**YOUR TASK**
Word for word, restate the listing that follows and leave out the images.

########

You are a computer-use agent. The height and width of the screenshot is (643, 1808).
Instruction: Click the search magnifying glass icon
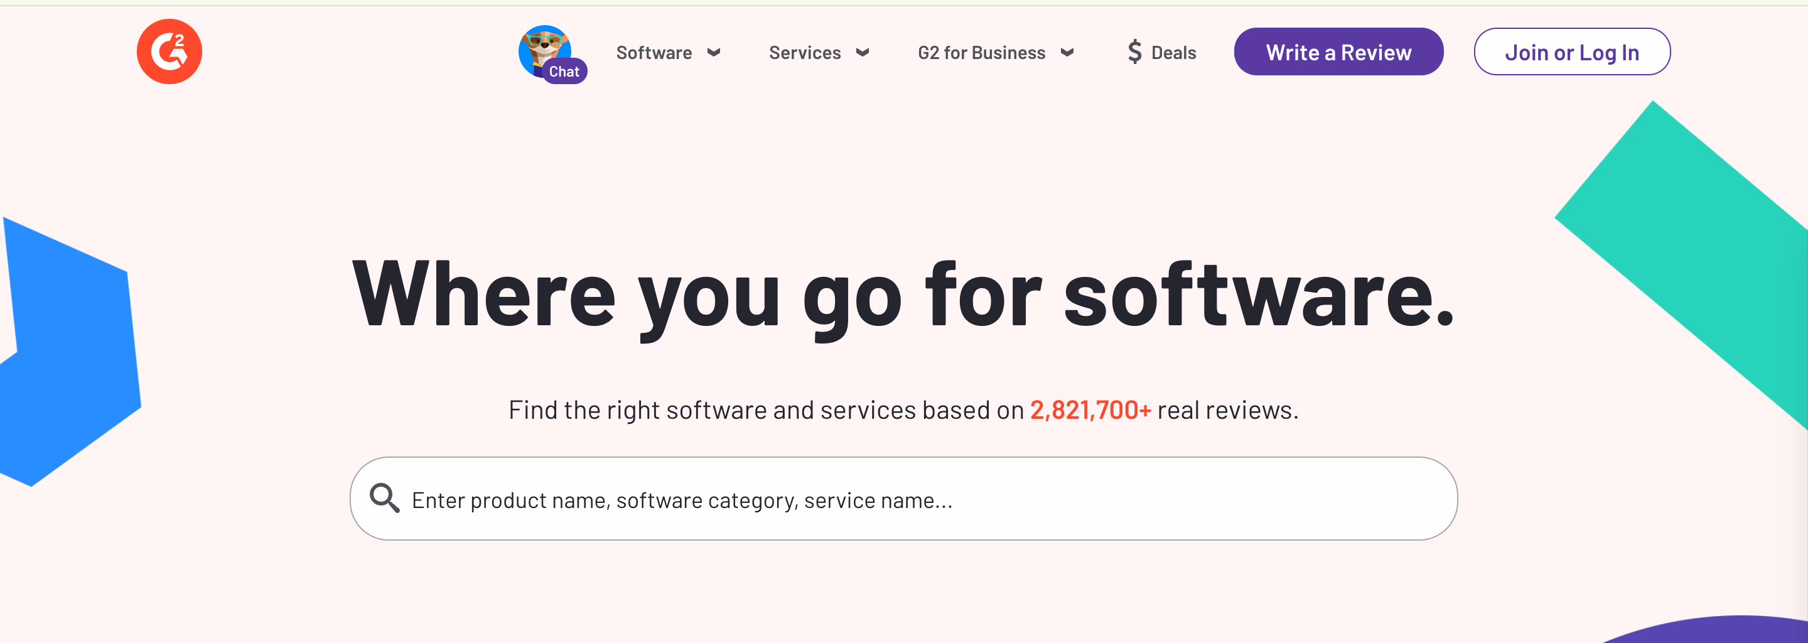385,498
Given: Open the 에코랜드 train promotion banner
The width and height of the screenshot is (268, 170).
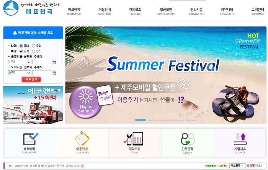Looking at the screenshot, I should pos(33,105).
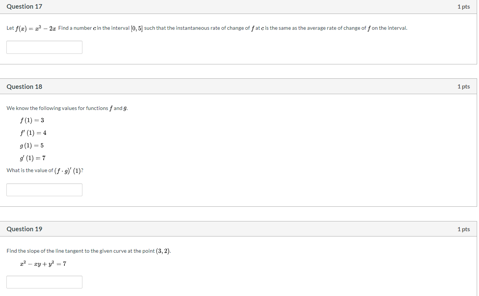479x296 pixels.
Task: Focus the answer field under Question 18
Action: pos(44,190)
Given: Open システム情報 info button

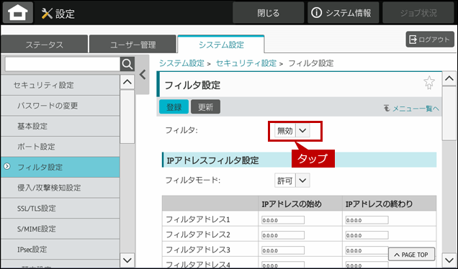Looking at the screenshot, I should [x=343, y=13].
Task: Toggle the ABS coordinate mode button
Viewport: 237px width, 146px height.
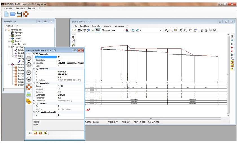Action: coord(98,30)
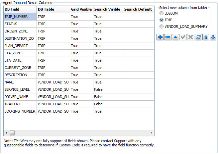218x154 pixels.
Task: Click Search Visible cell for SERVICE_LEVEL
Action: point(108,89)
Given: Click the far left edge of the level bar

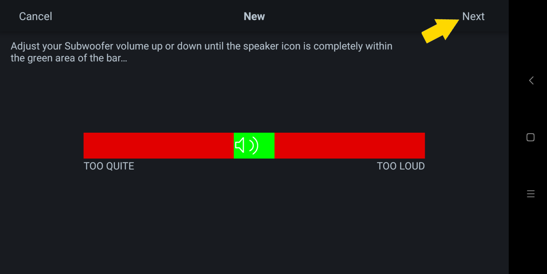Looking at the screenshot, I should tap(85, 146).
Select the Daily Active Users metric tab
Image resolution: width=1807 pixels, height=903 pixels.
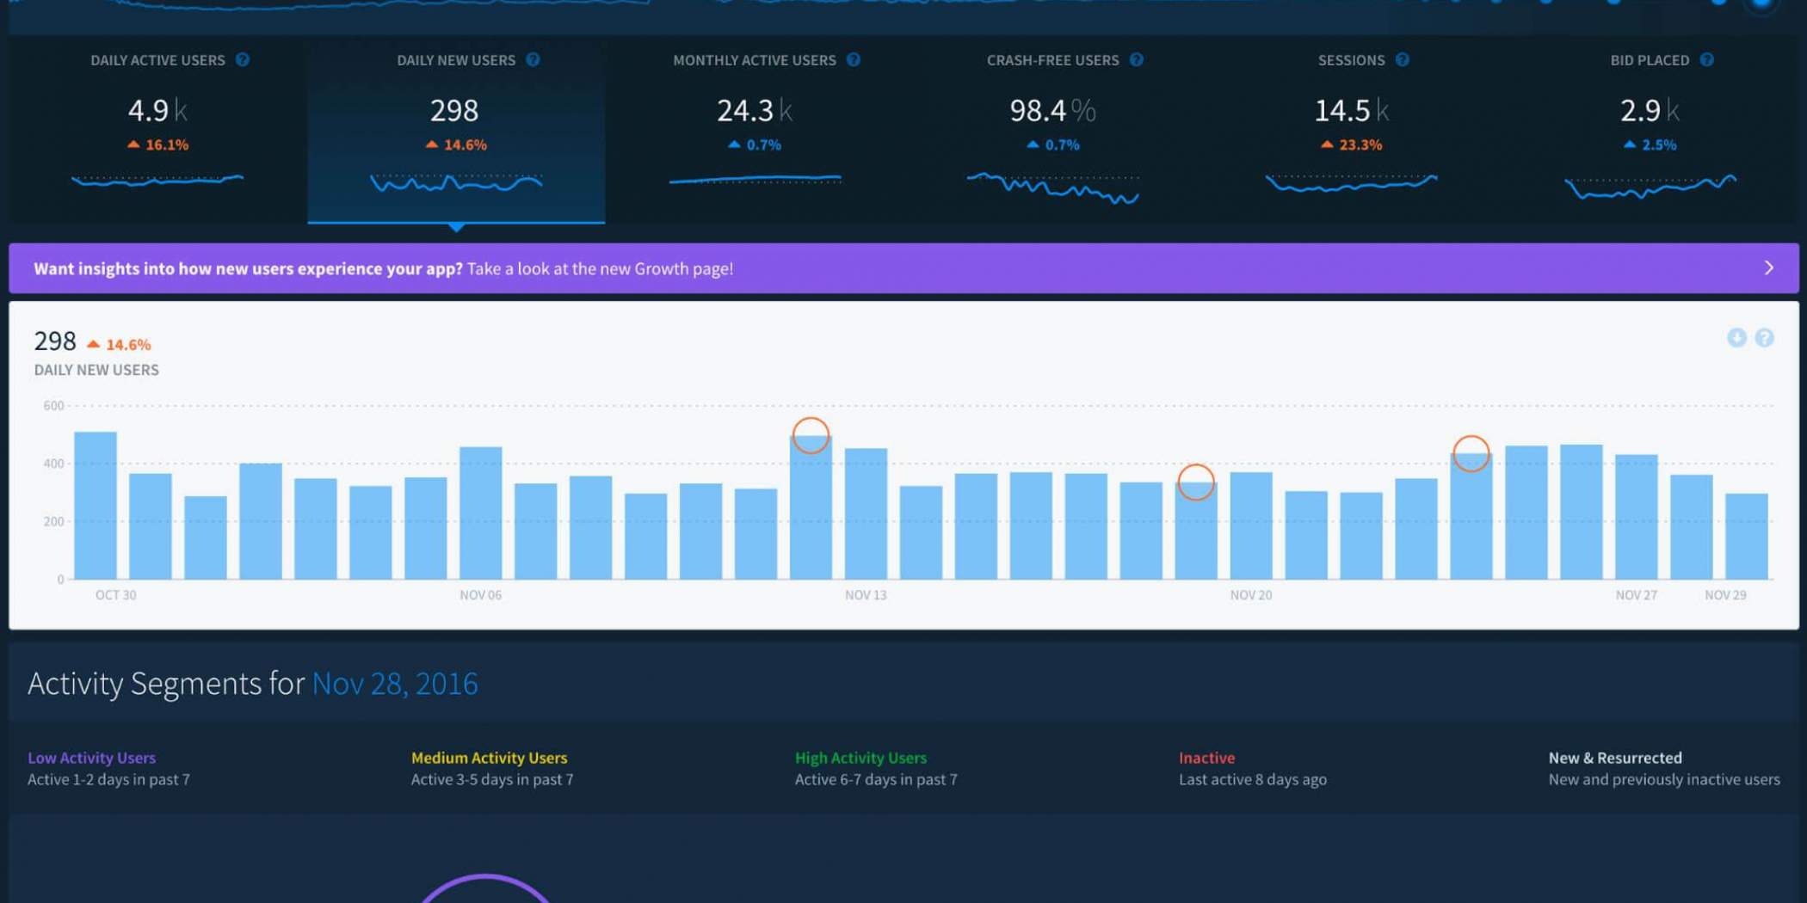click(x=158, y=129)
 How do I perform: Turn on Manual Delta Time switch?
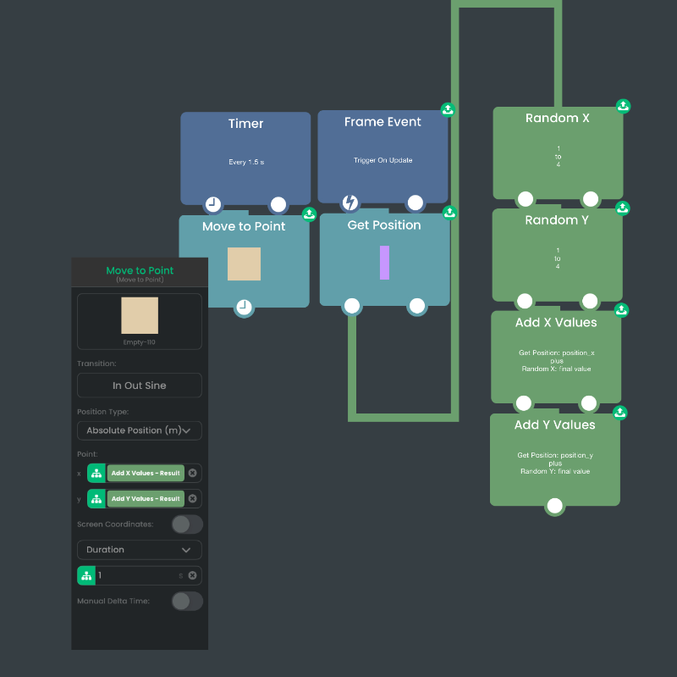click(187, 601)
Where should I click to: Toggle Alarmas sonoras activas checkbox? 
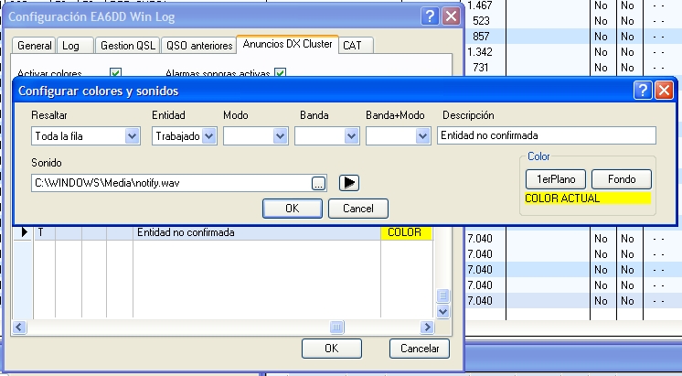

########

**SOLUTION**
You are a computer-use agent. The height and width of the screenshot is (643, 1808).
Instruction: Click the search magnifying glass icon
385,498
Given: Open the 에코랜드 train promotion banner
The width and height of the screenshot is (268, 170).
Looking at the screenshot, I should pos(33,105).
479x296 pixels.
Task: Focus the answer field under Question 18
Action: pos(44,190)
Given: Open システム情報 info button

Looking at the screenshot, I should [x=343, y=13].
Task: Toggle the ABS coordinate mode button
Viewport: 237px width, 146px height.
Action: coord(98,30)
218x154 pixels.
Task: Click Search Visible cell for SERVICE_LEVEL
Action: point(108,89)
Given: Click the far left edge of the level bar

Looking at the screenshot, I should tap(85, 146).
Select the Daily Active Users metric tab
Image resolution: width=1807 pixels, height=903 pixels.
click(x=158, y=129)
 How do I perform: Turn on Manual Delta Time switch?
click(187, 601)
Where should I click to: Toggle Alarmas sonoras activas checkbox? 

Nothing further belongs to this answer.